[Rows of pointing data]
□ □ □ □ □

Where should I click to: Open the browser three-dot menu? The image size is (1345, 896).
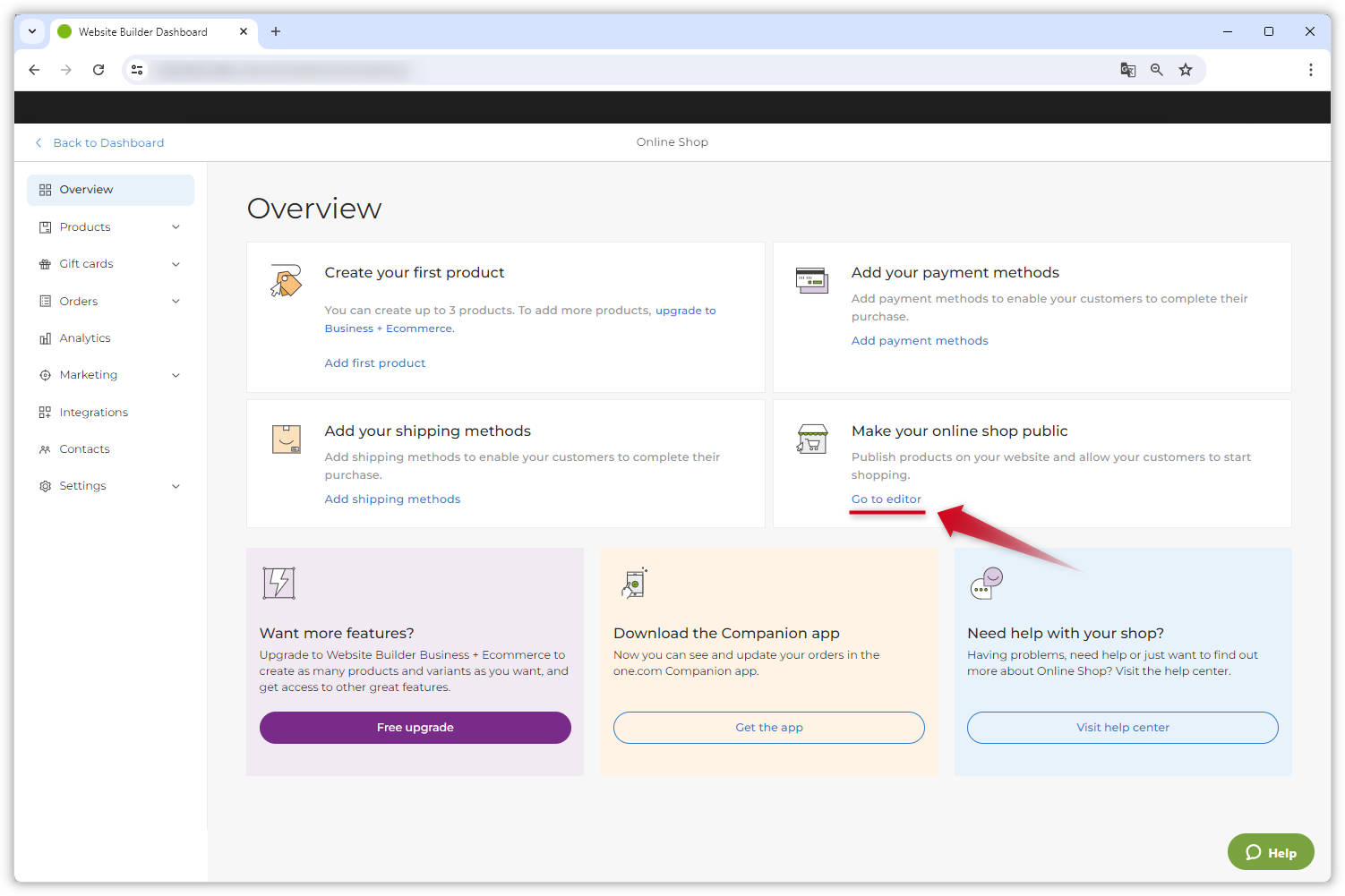pyautogui.click(x=1310, y=70)
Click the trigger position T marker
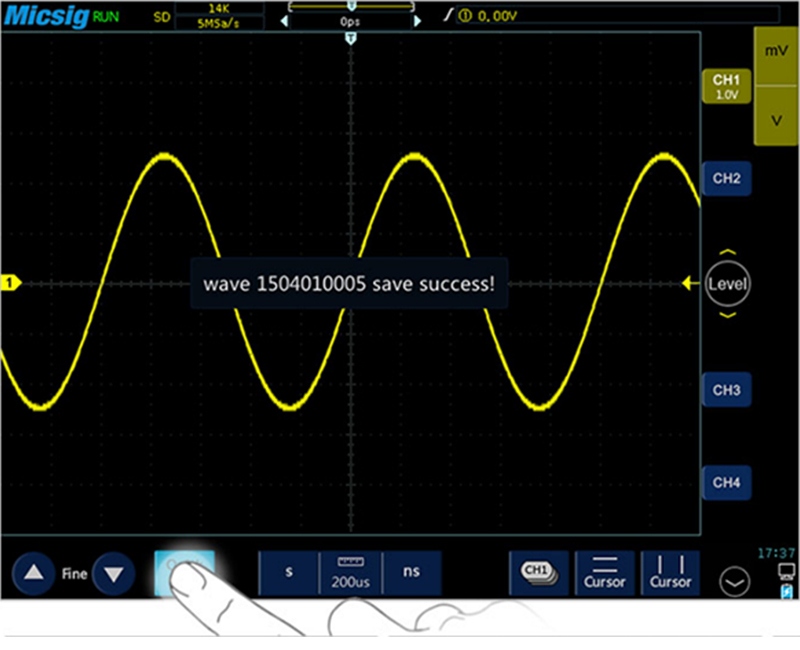Viewport: 800px width, 650px height. 350,37
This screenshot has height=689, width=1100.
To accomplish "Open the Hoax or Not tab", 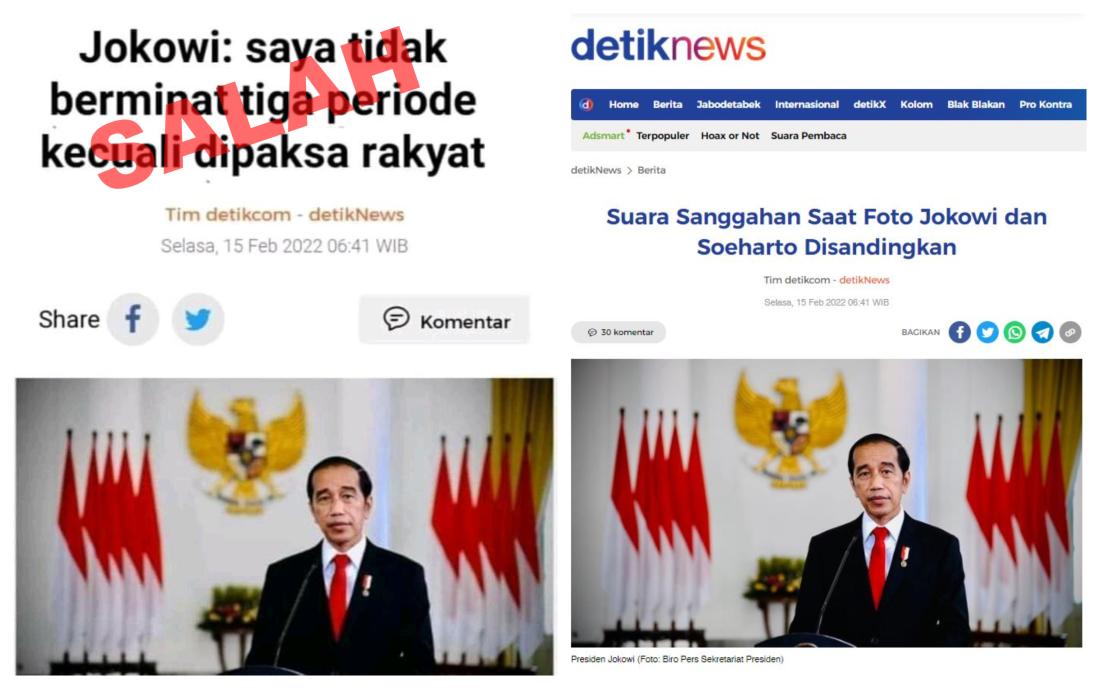I will tap(730, 136).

□ □ □ □ □

• WRITTEN TASK
Starting at the beginning of the material and ending at the line containing "Viewport: 800px width, 650px height. 350,37", reproduce every line, the requests included, and scale each number in the answers (the click coordinates and the viewport dimensions) by 1.45, rounding to whole numbers with halves rounded up. Leave the numbers in the requests unchanged, and omit the pictures.

• FULL SOLUTION
Where should I click to: Open the browser three-dot menu? The image size is (1345, 896).
pyautogui.click(x=1900, y=102)
Click the trigger position T marker
Viewport: 1160px width, 943px height. 508,54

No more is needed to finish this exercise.